» **Tarefa proposta**: Por favor, reproduza palavra por palavra, do início ao fim e sem nenhuma alteração, o trecho abaixo sobre o filme Back to Black.

» **Trecho da página**:

#39 as múltiplas possibilidades de ser a mesma pessoa
amy, madonna, jean paul sartre e a pior pessoa do mundo
Nesse final de semana, contrariando a todos os conselhos de amigos próximos e resenhas no Letterboxd, entrei na sala de cinema para assistir ao mais recente filme, baseado na vida e na obra, da cantora Amy Winehouse. O longa com estréia prevista para hoje no Brasil, se chamava Back to Black, em uma clara referência ao álbum mais popular da artista, que conta com a tríade sagrada em sequência de: Rehab, You Know I'm no good, e minha favorita de todos os tempos, Me & Mr Jones.
Logo nas primeiras cenas, tive a nítida impressão de estar assistindo a um filme de baixo orçamento - o que definitivamente não corresponde com a realidade de 30 milhões de doláres investidos na produção. Sabe quando tentam encaixar páginas e mais páginas da biografia de um artista, em um diálogo completamente inverossímil, para situar os telespectadores no que deveriam imergir? Era uma vez uma garota chamada Amy… Pois então.

» **Dados registrados**:
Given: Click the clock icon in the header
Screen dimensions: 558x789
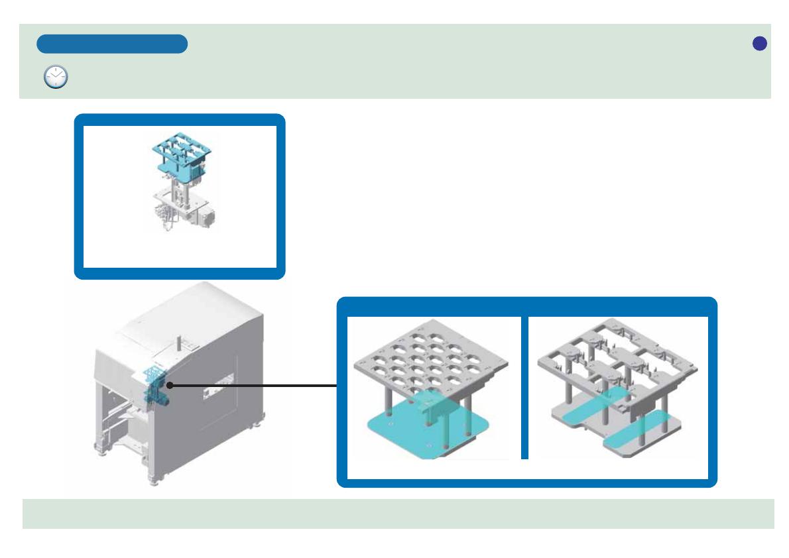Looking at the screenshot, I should [56, 78].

» **Resolução do exercício**:
#39 as múltiplas possibilidades de ser a mesma pessoa
amy, madonna, jean paul sartre e a pior pessoa do mundo
Nesse final de semana, contrariando a todos os conselhos de amigos próximos e resenhas no Letterboxd, entrei na sala de cinema para assistir ao mais recente filme, baseado na vida e na obra, da cantora Amy Winehouse. O longa com estréia prevista para hoje no Brasil, se chamava Back to Black, em uma clara referência ao álbum mais popular da artista, que conta com a tríade sagrada em sequência de: Rehab, You Know I'm no good, e minha favorita de todos os tempos, Me & Mr Jones.
Logo nas primeiras cenas, tive a nítida impressão de estar assistindo a um filme de baixo orçamento - o que definitivamente não corresponde com a realidade de 30 milhões de doláres investidos na produção. Sabe quando tentam encaixar páginas e mais páginas da biografia de um artista, em um diálogo completamente inverossímil, para situar os telespectadores no que deveriam imergir? Era uma vez uma garota chamada Amy… Pois então.